Most of us are online continuously when we are not sleeping or performing tasks like meeting with a boss or in court where smartphones may be prohibited. Psychologists, through controlled experiments, have concluded the obvious — if those ring, beep or buzz and we are precluded from responding, anxiety and blood pressure rise, concentration lessens and mental acuity diminishes.
The same would have likely applied were adults and teenagers prohibited from answering ringing landlines or opening mail as it arrived, but we didn’t put quotas on phone calls and letters. Instead, we learned to master those impulses.
In the old days, I asked my secretary to screen my calls and mail while I was writing, and now I put my cell phone out of sight or on silent when I am making a presentation or drafting these columns.
We need to teach our children to do the same. If we exercise self-control on their behalf — as helicopter parents too often do — then our children will not likely develop the executive skills necessary to occasionally refrain from multitasking and balance priorities as adults.
The day comes that they go off to college and without parents monitoring their every waking moment, they spend too much time gaming or chatting and flunk out of school.
Teenagers on their own are leaving Facebook and its questionable opinion shaping influences for more private interactions on Snapchat and rightly view parental spying through smartphone apps as an invasion of privacy. And a child whose privacy is not respected will not learn similar consideration for others.

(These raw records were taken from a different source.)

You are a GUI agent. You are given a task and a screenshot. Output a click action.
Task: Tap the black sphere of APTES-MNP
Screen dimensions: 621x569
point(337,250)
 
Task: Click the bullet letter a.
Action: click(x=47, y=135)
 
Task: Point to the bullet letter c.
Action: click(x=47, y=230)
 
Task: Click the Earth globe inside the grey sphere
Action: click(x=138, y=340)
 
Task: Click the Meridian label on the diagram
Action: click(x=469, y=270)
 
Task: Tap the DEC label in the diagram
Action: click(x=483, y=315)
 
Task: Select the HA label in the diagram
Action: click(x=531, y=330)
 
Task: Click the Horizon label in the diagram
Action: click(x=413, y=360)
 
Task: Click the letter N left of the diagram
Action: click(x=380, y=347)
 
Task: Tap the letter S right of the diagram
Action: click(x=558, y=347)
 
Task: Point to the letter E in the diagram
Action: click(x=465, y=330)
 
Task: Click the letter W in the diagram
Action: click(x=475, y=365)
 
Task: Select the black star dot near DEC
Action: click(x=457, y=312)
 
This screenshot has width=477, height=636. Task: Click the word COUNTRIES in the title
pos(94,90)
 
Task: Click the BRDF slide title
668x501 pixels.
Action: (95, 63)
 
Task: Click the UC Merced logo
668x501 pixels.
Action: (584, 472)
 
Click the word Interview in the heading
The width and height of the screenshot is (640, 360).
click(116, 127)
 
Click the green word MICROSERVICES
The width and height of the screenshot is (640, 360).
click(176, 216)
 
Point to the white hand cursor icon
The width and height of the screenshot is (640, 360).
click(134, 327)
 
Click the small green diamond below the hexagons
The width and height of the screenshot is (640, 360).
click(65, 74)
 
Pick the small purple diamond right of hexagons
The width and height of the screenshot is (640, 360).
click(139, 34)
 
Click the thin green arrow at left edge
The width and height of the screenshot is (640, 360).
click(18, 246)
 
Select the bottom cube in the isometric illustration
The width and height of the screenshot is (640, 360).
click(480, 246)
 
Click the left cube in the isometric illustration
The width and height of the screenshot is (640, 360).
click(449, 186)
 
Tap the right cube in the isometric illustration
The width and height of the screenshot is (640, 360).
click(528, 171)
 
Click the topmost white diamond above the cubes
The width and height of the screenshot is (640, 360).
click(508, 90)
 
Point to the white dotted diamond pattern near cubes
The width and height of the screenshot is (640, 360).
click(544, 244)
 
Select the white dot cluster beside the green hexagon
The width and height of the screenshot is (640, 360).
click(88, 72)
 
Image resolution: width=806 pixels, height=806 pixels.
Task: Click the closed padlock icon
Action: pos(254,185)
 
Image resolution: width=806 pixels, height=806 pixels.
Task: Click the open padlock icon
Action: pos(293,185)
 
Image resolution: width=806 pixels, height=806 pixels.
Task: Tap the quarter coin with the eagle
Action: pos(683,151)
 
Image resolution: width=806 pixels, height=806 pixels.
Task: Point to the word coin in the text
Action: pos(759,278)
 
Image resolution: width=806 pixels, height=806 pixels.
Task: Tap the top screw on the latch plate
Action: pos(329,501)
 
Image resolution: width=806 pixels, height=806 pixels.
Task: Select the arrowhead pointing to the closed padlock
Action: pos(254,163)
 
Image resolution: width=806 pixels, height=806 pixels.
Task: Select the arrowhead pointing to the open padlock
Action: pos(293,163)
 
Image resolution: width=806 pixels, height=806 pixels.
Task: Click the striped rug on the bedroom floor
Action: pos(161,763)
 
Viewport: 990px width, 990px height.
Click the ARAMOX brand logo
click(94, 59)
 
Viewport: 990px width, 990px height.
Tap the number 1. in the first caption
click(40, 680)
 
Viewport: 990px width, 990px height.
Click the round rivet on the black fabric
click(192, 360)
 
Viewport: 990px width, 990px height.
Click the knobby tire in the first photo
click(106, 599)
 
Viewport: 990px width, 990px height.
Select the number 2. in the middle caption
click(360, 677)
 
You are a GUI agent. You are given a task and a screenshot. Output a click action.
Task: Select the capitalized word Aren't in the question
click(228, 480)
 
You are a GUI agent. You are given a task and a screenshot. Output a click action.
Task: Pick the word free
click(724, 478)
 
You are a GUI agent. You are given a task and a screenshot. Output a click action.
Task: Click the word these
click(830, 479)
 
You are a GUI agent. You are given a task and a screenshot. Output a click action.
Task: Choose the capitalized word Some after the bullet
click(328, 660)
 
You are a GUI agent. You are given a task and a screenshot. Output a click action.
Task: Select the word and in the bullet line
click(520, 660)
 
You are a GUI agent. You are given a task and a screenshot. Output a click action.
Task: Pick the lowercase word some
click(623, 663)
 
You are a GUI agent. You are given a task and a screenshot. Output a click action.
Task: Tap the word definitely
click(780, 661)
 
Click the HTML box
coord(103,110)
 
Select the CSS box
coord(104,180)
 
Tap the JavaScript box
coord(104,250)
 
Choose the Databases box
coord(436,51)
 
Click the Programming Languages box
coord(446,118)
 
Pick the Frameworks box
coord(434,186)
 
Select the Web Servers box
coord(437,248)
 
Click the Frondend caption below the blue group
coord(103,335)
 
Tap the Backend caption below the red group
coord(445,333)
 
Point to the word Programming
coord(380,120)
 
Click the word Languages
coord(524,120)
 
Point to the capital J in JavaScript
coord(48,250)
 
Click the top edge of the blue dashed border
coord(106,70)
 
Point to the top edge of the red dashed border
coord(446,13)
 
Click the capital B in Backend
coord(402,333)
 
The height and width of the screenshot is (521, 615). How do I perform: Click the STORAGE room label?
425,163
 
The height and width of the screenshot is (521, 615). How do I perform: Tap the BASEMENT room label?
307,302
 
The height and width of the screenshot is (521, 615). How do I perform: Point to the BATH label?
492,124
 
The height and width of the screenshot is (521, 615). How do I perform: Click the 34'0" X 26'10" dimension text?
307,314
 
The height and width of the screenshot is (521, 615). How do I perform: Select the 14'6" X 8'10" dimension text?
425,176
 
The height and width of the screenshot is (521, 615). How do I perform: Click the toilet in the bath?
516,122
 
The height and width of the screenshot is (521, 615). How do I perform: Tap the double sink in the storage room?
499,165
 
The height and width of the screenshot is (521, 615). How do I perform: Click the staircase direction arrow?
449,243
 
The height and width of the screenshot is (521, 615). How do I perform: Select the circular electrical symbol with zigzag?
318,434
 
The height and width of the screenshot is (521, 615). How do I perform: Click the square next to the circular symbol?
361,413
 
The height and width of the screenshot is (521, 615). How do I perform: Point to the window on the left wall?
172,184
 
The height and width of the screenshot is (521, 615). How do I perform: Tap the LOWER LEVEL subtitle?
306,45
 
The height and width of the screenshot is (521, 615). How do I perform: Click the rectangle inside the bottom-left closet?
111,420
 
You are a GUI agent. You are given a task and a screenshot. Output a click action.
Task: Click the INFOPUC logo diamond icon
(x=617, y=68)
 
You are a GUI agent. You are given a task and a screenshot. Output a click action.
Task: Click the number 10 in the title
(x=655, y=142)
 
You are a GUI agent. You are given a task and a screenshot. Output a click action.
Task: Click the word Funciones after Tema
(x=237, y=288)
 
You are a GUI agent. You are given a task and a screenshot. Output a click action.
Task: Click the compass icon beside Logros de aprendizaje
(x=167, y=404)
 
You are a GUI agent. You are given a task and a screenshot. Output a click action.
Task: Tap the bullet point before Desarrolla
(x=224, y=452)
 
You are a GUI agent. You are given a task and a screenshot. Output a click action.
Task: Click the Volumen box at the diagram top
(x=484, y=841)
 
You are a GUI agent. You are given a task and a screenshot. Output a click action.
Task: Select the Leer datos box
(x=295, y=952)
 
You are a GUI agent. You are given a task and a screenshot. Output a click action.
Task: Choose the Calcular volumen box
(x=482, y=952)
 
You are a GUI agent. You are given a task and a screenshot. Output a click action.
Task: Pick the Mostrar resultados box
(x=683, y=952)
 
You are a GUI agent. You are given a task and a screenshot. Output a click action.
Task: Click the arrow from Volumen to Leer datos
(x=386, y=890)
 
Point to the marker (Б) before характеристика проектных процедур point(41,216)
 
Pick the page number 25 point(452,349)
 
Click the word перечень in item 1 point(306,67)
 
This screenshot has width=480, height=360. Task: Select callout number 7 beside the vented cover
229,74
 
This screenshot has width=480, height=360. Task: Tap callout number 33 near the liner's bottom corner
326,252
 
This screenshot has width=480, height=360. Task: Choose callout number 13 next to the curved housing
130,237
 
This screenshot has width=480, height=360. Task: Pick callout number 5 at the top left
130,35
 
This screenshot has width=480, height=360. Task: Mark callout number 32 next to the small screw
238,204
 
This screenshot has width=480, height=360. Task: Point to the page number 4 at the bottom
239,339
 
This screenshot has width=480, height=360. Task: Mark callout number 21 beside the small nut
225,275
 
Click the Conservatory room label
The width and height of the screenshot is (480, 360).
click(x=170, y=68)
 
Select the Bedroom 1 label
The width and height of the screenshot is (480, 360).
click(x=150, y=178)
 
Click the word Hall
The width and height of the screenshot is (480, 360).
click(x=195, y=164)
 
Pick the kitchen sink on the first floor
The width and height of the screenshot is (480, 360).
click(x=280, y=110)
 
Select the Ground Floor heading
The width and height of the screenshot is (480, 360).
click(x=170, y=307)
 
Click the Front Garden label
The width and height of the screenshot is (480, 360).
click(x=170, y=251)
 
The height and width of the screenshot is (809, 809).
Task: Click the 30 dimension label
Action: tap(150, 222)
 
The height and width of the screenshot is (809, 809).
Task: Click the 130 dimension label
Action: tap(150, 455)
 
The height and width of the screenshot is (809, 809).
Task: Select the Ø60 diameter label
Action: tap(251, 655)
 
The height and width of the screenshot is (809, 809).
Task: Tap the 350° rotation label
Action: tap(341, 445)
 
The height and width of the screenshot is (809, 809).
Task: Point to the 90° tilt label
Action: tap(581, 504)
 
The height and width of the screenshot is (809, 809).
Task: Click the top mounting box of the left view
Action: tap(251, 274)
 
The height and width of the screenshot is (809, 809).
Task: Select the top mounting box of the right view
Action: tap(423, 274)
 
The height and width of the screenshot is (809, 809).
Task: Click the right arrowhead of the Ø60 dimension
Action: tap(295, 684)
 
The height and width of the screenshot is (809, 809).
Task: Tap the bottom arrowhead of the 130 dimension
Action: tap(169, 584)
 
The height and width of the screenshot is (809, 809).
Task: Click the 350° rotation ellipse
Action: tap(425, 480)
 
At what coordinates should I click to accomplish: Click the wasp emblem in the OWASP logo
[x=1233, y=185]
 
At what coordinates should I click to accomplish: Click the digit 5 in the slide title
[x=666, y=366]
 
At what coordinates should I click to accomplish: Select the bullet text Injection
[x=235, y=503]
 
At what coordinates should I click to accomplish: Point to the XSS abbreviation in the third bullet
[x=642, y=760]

Psychologists are concluding smartphones and computers are making us less smart. Relying on the web for more information reduces our capacity to memorize and often we are confused about what we know from memory and what we have seen on the web. And it lessens our ability to perform functions like use a research library, because we rely on Google’s search engine.
Such conclusions see the demands of intellectual work as too static and unchanging.
Many Victorian-era homes were built to plans kept by a chief carpenter in his head but then blueprints came along. Good builders were freed for other pursuits — such as putting up more homes simultaneously and better managing the efficient use of workers and materials.
Static psychological experiments assess mental effectiveness in terms of technology as it once was — stacks of books in the library, articles on file and spreadsheets — but not in terms of an emerging world where humans will communicate directly with the web through direct brain interface enabled by the successors of today’s handheld devices. And more immediately, humans will offload even more complex tasks to computer apps — for example, revising the plans and estimating the cost of another bedroom and bathroom for a home already under construction.
The ancient Hebrews and early Christians memorized scripture to pass the Bible across generations before the Old Testament and Gospels were finally written down. Once freed from time lost in their youth to memorizing, they hardly lost their capacity to argue endlessly about what the texts meant and required.
• Peter Morici is an economist and business professor at the University of Maryland, and a national columnist.